Collected data entries:
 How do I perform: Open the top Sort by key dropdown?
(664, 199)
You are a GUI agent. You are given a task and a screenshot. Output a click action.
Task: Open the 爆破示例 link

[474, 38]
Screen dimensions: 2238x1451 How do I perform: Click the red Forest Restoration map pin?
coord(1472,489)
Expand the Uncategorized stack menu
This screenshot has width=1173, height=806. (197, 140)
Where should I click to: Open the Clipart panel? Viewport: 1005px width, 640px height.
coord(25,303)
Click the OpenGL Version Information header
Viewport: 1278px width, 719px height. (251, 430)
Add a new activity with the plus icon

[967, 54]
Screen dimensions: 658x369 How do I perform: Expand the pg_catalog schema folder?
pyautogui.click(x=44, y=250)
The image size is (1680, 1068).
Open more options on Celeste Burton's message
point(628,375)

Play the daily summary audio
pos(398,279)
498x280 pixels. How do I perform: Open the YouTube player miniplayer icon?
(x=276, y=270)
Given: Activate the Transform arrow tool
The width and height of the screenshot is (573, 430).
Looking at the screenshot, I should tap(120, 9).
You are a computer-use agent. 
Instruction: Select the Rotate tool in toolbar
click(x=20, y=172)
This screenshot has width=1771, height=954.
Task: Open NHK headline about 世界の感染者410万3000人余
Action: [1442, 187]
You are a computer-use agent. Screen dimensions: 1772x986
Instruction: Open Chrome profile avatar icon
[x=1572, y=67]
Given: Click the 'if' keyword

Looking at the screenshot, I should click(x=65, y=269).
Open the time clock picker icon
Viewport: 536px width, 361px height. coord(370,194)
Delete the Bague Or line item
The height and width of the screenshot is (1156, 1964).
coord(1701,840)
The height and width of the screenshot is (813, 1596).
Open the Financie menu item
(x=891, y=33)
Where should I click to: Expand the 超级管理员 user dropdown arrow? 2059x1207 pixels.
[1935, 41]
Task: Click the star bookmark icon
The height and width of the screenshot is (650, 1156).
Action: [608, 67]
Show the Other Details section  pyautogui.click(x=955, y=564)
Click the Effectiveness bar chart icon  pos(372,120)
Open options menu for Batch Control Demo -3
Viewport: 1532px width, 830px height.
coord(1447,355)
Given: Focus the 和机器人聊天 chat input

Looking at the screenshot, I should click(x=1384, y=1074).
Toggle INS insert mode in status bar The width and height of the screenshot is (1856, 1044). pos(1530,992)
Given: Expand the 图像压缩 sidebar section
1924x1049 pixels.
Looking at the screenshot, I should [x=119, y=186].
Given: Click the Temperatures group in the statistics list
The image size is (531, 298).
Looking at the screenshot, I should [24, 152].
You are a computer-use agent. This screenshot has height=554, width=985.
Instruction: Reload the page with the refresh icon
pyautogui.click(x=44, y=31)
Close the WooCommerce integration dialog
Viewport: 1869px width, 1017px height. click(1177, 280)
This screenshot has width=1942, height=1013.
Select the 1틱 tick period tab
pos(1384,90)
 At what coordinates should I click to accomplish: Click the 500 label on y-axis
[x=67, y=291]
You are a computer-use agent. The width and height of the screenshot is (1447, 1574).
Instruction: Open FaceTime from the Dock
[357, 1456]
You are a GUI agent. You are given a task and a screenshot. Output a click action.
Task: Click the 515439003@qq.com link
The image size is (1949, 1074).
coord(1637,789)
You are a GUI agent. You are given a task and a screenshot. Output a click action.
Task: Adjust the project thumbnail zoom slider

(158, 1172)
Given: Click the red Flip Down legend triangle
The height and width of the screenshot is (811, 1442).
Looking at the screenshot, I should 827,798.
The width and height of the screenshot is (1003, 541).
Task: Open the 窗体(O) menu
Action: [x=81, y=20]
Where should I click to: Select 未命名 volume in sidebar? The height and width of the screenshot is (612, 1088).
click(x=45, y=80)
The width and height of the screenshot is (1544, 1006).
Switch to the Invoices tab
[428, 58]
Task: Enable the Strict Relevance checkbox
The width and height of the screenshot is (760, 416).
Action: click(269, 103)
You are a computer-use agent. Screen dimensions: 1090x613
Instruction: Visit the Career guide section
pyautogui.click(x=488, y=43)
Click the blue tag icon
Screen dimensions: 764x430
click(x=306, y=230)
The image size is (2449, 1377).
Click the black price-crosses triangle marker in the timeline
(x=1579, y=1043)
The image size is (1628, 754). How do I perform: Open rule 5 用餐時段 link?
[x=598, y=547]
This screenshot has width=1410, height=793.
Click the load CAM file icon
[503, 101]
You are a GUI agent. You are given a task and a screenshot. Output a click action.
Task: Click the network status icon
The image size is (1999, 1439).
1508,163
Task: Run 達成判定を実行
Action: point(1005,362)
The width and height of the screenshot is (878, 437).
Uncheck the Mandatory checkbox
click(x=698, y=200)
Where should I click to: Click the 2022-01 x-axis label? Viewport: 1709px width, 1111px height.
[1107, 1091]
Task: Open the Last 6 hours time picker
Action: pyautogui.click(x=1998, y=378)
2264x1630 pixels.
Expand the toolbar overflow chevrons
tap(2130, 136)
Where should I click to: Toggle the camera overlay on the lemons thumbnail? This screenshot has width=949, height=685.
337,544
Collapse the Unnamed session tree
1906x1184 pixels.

- **Prompt**: Search the data for the string "computer" and copy each line where it appears.

- **Exercise response**:
You are a computer-use agent. 
You are a computer-use agent. Screen dimensions: 1772x986
You are a computer-use agent. This screenshot has height=554, width=985.
You are a computer-use agent. The width and height of the screenshot is (1447, 1574).
You are a computer-use agent. Screen dimensions: 1090x613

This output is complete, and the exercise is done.